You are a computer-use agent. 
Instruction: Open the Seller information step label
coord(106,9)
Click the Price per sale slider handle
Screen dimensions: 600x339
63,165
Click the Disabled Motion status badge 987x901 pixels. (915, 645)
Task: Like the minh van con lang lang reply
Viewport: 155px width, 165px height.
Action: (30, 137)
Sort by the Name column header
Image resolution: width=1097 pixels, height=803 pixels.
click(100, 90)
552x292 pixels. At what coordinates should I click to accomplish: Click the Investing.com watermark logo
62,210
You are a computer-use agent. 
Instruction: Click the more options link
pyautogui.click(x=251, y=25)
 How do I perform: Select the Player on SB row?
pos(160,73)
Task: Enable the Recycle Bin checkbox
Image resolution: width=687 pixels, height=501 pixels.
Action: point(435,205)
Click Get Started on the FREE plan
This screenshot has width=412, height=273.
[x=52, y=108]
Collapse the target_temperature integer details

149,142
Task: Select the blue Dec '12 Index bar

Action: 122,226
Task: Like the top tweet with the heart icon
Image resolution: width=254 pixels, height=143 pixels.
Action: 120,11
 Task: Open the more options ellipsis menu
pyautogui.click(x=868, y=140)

· · · ·

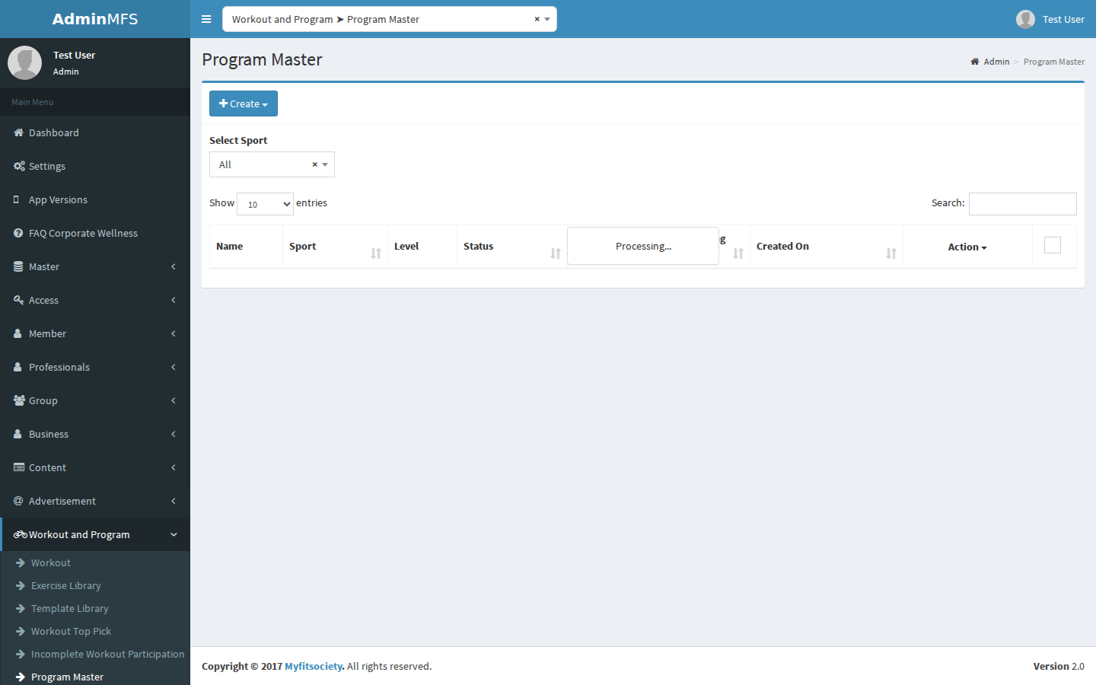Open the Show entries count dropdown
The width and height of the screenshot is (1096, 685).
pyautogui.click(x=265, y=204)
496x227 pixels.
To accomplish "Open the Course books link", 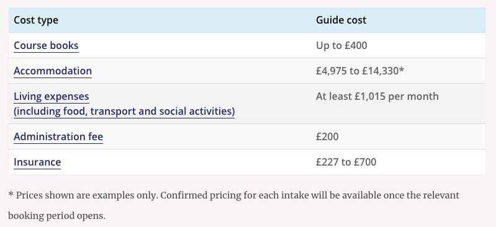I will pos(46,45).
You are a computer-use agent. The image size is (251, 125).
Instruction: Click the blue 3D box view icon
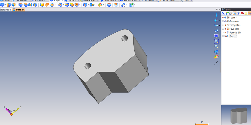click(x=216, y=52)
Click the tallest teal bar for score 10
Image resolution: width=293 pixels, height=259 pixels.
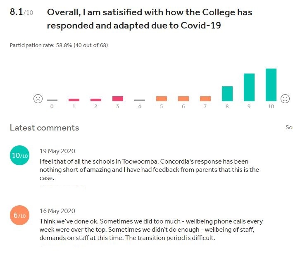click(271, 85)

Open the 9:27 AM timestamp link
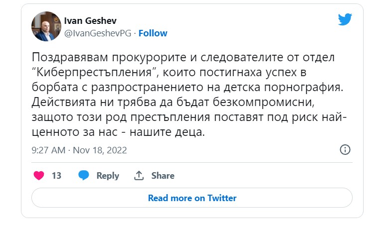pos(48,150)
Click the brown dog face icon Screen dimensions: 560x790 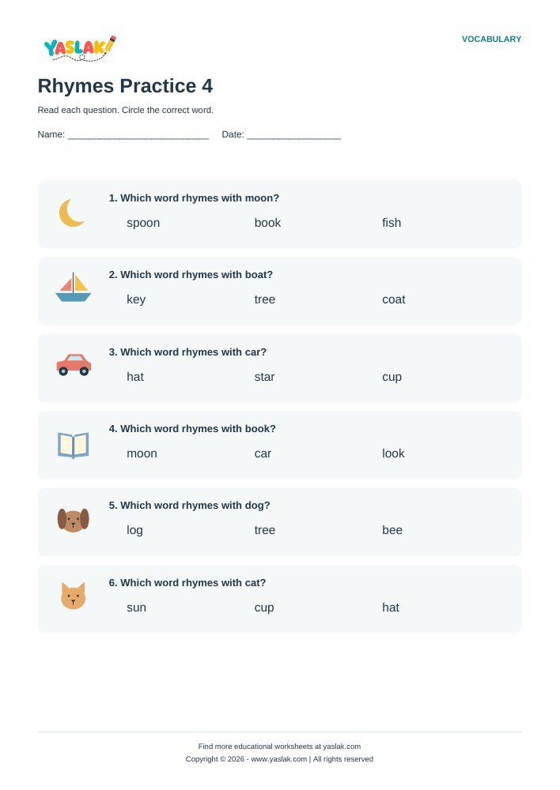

· · · ·

What is needed
Write out every line from the entries where "Like" appears.

Solution to this task
Task: Like the minh van con lang lang reply
Task: Like the top tweet with the heart icon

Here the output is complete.